[Dataset records]

◇ ◇ ◇ ◇ ◇ ◇ ◇

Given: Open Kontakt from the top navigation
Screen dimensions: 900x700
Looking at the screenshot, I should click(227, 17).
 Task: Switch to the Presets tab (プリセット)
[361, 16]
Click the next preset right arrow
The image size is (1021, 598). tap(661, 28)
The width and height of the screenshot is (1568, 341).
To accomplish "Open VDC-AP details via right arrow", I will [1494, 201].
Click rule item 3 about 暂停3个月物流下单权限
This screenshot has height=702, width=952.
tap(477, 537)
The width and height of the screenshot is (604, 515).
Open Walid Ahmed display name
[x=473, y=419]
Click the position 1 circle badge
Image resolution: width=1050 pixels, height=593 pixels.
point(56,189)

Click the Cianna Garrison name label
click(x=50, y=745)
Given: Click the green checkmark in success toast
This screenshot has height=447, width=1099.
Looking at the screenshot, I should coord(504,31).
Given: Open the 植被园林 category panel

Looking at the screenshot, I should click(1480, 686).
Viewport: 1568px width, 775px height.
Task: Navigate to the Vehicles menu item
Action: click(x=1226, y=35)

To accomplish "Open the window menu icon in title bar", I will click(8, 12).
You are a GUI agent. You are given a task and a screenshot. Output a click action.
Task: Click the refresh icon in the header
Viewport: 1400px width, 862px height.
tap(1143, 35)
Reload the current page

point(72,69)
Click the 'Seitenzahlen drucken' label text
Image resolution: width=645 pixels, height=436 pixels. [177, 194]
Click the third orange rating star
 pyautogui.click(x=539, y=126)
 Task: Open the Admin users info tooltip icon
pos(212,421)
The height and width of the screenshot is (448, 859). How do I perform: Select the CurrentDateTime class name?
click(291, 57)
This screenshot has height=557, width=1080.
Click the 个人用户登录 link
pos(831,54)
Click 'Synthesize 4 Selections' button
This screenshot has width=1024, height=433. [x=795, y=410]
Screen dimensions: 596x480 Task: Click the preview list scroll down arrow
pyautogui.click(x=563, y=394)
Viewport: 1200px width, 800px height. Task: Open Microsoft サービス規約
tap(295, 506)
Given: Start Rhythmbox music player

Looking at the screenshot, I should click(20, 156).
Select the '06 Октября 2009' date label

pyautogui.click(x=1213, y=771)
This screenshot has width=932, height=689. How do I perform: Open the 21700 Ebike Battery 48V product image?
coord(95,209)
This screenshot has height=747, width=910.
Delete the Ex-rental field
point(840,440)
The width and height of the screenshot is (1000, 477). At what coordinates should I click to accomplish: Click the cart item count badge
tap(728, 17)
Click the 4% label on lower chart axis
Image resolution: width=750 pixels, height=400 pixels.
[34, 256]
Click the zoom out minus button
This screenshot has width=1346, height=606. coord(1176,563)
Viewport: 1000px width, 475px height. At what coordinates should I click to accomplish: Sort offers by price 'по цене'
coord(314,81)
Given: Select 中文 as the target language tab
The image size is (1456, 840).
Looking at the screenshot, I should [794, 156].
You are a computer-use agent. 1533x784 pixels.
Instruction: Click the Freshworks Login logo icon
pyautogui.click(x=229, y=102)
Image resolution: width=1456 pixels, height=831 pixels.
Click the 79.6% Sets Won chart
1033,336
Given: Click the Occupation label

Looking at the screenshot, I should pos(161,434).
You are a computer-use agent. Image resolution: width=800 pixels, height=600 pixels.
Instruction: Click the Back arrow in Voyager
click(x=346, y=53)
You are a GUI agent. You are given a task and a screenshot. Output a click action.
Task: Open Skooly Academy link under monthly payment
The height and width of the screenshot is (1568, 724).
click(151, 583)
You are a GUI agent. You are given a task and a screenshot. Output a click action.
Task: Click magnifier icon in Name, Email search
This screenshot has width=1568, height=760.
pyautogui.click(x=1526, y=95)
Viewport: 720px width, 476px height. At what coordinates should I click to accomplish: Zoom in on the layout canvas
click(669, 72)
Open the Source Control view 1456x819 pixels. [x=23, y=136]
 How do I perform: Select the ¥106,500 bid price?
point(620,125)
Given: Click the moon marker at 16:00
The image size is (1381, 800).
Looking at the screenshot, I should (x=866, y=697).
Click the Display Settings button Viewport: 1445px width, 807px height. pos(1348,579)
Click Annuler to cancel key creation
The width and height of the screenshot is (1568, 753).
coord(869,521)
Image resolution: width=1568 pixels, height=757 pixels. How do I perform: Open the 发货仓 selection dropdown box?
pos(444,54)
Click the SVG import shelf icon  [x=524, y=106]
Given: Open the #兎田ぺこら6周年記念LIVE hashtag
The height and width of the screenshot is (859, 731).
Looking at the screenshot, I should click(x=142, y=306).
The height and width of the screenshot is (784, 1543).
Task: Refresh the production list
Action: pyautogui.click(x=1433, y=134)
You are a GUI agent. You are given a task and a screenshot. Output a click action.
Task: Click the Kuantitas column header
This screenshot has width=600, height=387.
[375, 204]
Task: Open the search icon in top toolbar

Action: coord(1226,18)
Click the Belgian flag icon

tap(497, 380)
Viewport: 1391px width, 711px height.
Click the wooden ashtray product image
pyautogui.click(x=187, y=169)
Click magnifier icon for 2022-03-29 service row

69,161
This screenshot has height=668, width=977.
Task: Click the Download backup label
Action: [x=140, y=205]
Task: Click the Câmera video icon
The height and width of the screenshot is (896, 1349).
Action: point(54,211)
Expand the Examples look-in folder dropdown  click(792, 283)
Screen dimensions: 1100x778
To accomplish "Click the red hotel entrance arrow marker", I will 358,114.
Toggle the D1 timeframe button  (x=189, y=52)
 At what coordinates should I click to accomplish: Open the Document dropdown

◇ ◇ ◇ ◇ ◇ ◇ ◇

▶ Set task
Which lines of the listing contain the string "magnifier"? Copy each of them out, and note that case counts.

▶ Solved problem
Task: Click magnifier icon in Name, Email search
Click magnifier icon for 2022-03-29 service row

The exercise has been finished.